Actually it's affecting every browser in my pc. Chrome, IE, FF, Opera, etc etc etc... all of them are redirected. To be honest, I thought it could be google redirect virus, but it only seems to affect www.lavasoftsupport.com.
I've also installed a lot of freeware cleaners and antivirus, but none of them detect any infection. I also had spybot Immunize a long while ago, so I don't know if it has anything to do with this.

Googling for answers, theres seems to be at least one more felow with the same problem... so, i don't know what to do. Even OTL files are clean. (yes I can tell)

[Pondus]

Even OTL files are clean. (yes I can tell)

why not let Essexboy see it?

[Sly_Toad]

Yeah, I'll update them. Right now I'm running ad-aware in compatability mode to see if it detect's anything. I'll run a new OTL after that.

[Sly_Toad]

Ok, i'm having trouble running OTL. It doesn't create and Extras.txt file.

Also, i've noticed something weird. If I write www.lavasoftsupport.com directly or I click it for exemple in one of my posts, I go directly to the site. No problems.
But if I google "lavasoft forums" and click on the first one on the list, I get redirected.

I must ask someone to verify if this also happens to them. Can someone google lavasoft forum and click on the first site on the list to see if it redirects? If so, the problem is not on my computer. This must be done after cleaning history and cookies and restarting Firefox, or Chrome, or IE...

[Pondus]

Ok, i'm having trouble running OTL. It doesn't create and Extras.txt file.

it is only created at first run, that log is not important and usually not needed, as the name say just extra computer tech info

[Sly_Toad]

Ok, running OTL again.

Can you please verify what i asked? Close a clear your browser history and cookies (i know it's a pain), google lavasoft forum, and enter the first on the list. If I write on the url thingy on firefox, I don't get redirected. I only get redirected if i google it.

[Cast]

Cleaned my browsing history/cookies, googled lavasoft support forum and clicked the first link and no redirection so must be something on your end.

[Sly_Toad]

Hi and thanks for the answer.

I made an investigation of my own. I reinstalled windows last night and tested again with AVG installed this time around. I was not redirected. I reinstalled windows once again, and installed avast and got redirected. I was starting to think that the problem could be my router or maybe google itself.
 Then, a few hours ago I asked a friend of mine who works at a computer shop for his laptop which had Panda installed and tested again. Nothing happened. Then I installed Avast Portuguese Version and tested again, and voilá, it got redirected.

Keep in mind this was on a DIFFERENT LAPTOP, and connected to a DIFFERENT ISP (usb stick of another ISP).

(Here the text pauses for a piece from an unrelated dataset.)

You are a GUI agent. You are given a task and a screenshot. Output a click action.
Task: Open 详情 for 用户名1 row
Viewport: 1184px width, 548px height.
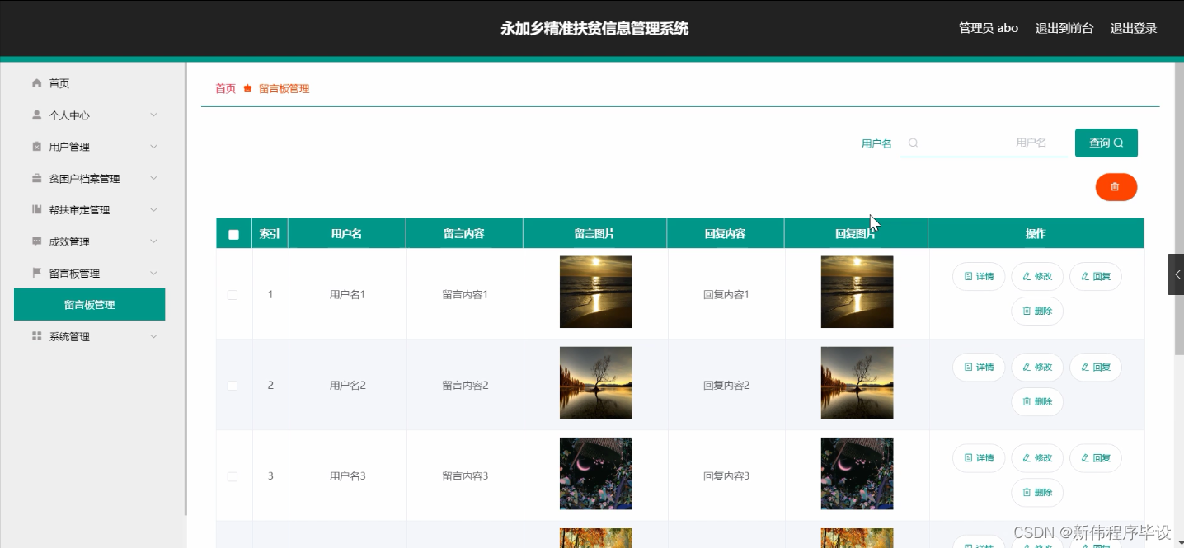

Then he connected to his WIFI, and still got redirected.. Then we tested on another pc connected to a Public Wifi connection, and it was still redirected

As I said all along, I know my pc is not infected. So something is happening here. Also, I'm using Windows 7 Home Premium and he his using Windows XP Sp3 and Windows Vista. All of them are Genuine, as they came pre-installed in the machines.

So what to do now?

Update:
Tested with Avira, Comodo and ZoneAlarm... working fine. Only avast is popping up security warnings and showing me the url4short thing. Also the lavasoftsupport page seems to be opening fine for half a second before redirection. Sometimes it shows the full page, and avast pops-up and it gets redirected.